* [How to complete this task] Beginning at the line that contains "Where should I", output each line exactly through the end of the records, and drop any pictures.
Supplied material Block Start
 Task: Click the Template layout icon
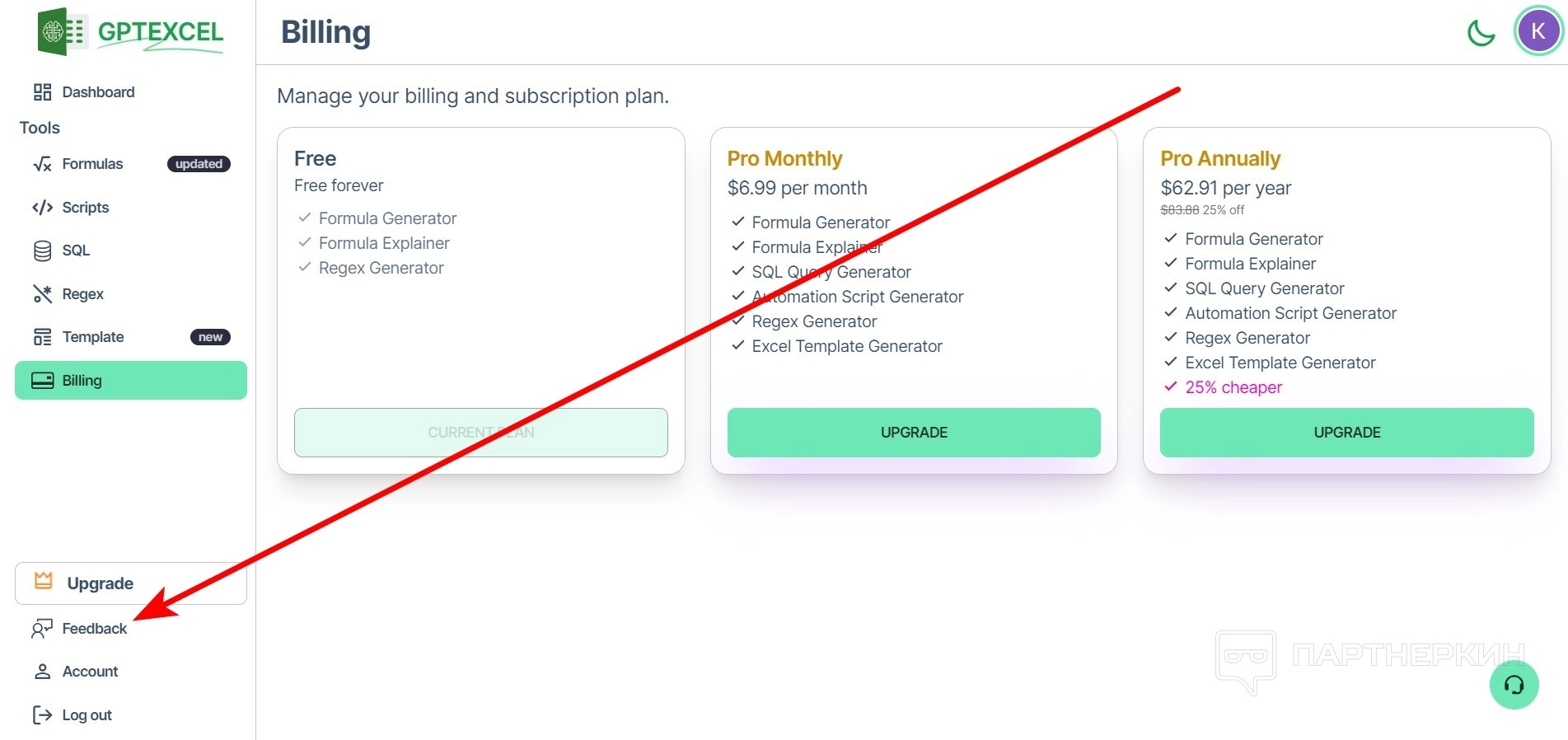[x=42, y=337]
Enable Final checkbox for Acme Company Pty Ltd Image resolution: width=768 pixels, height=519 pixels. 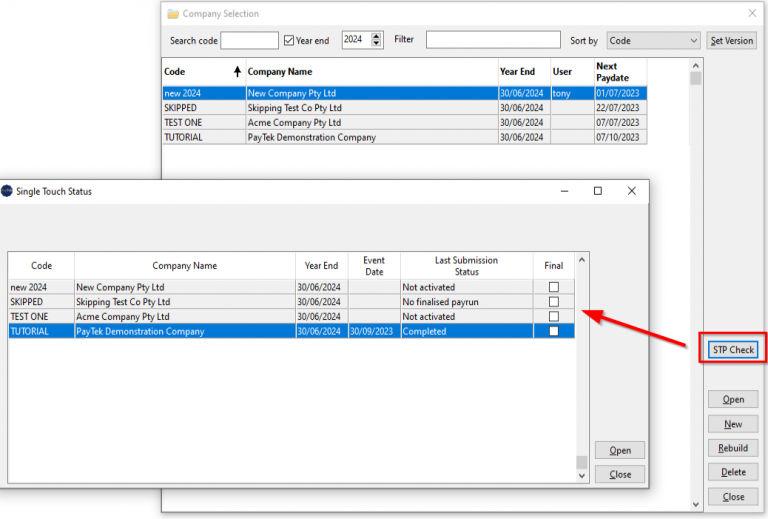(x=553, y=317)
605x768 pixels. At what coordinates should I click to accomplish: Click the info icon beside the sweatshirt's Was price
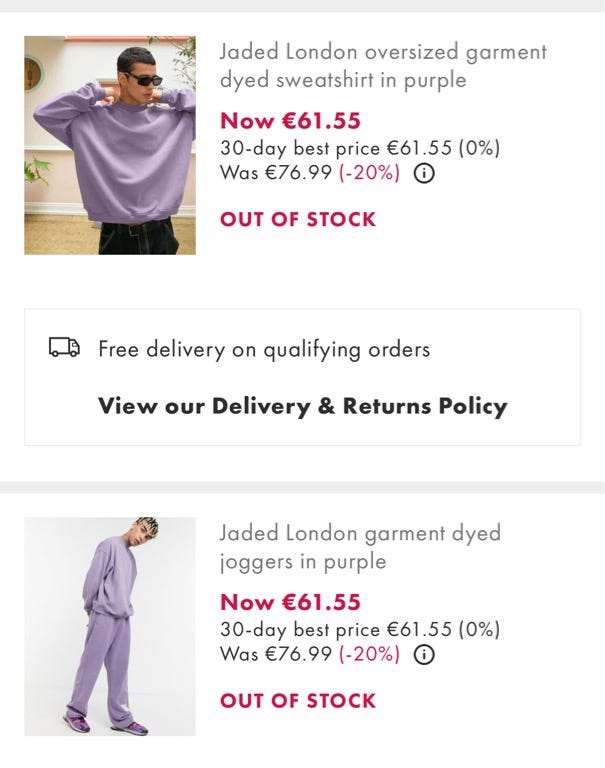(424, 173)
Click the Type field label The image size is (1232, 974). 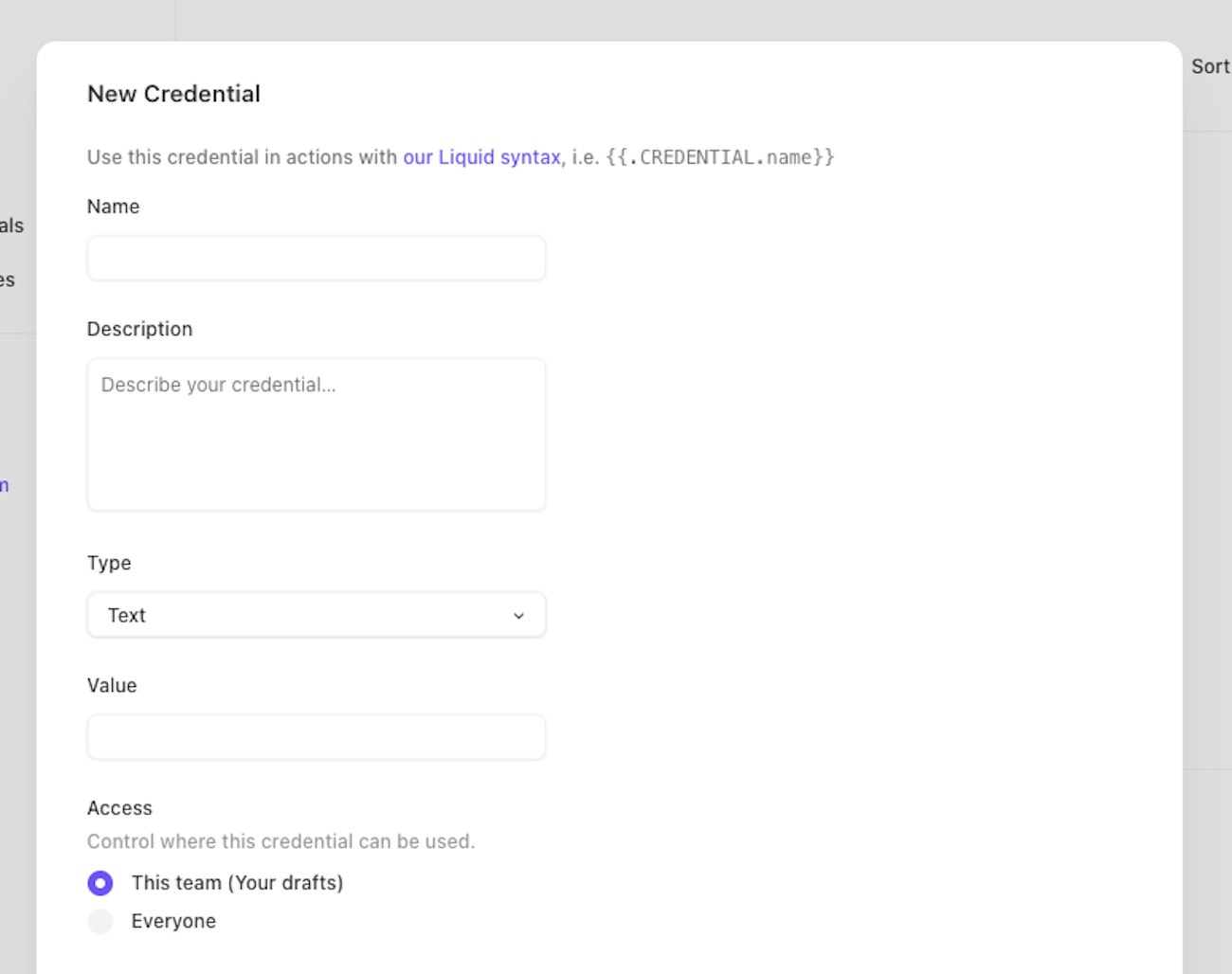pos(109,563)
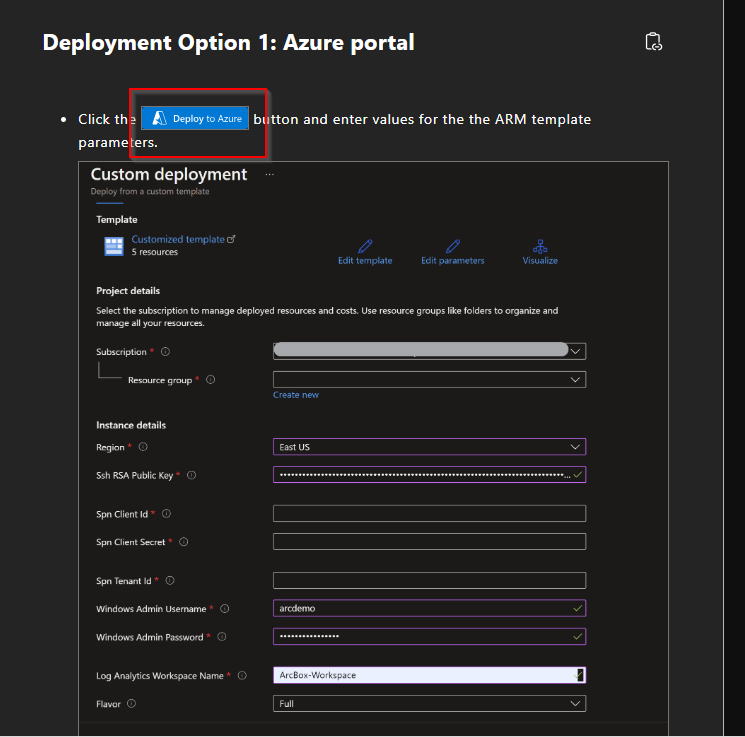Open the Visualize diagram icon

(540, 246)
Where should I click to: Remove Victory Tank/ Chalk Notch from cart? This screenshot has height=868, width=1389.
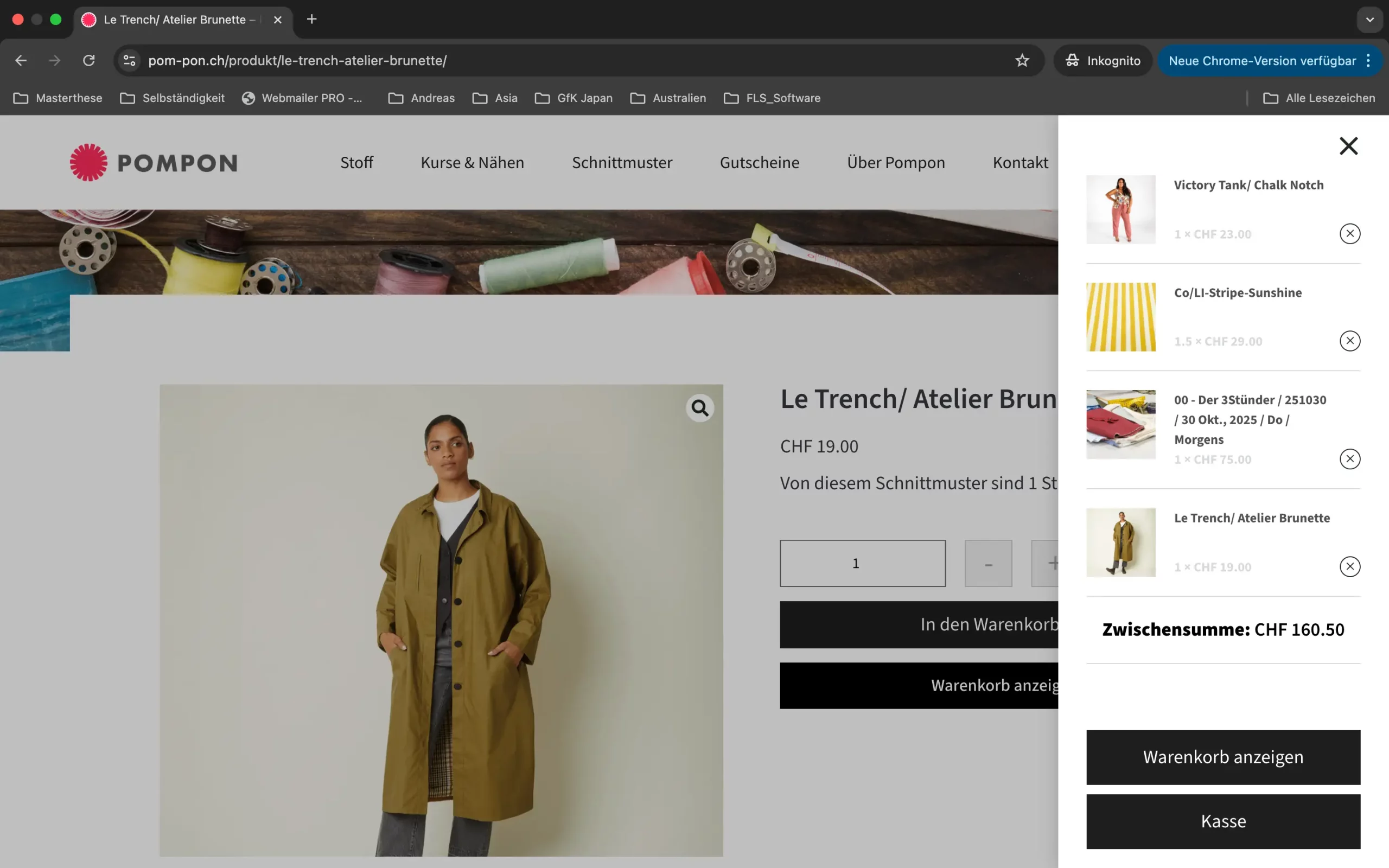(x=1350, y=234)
Supplied material Block End
* [The answer]
Where should I click to: Remove Victory Tank/ Chalk Notch from cart? This screenshot has height=868, width=1389.
(x=1350, y=234)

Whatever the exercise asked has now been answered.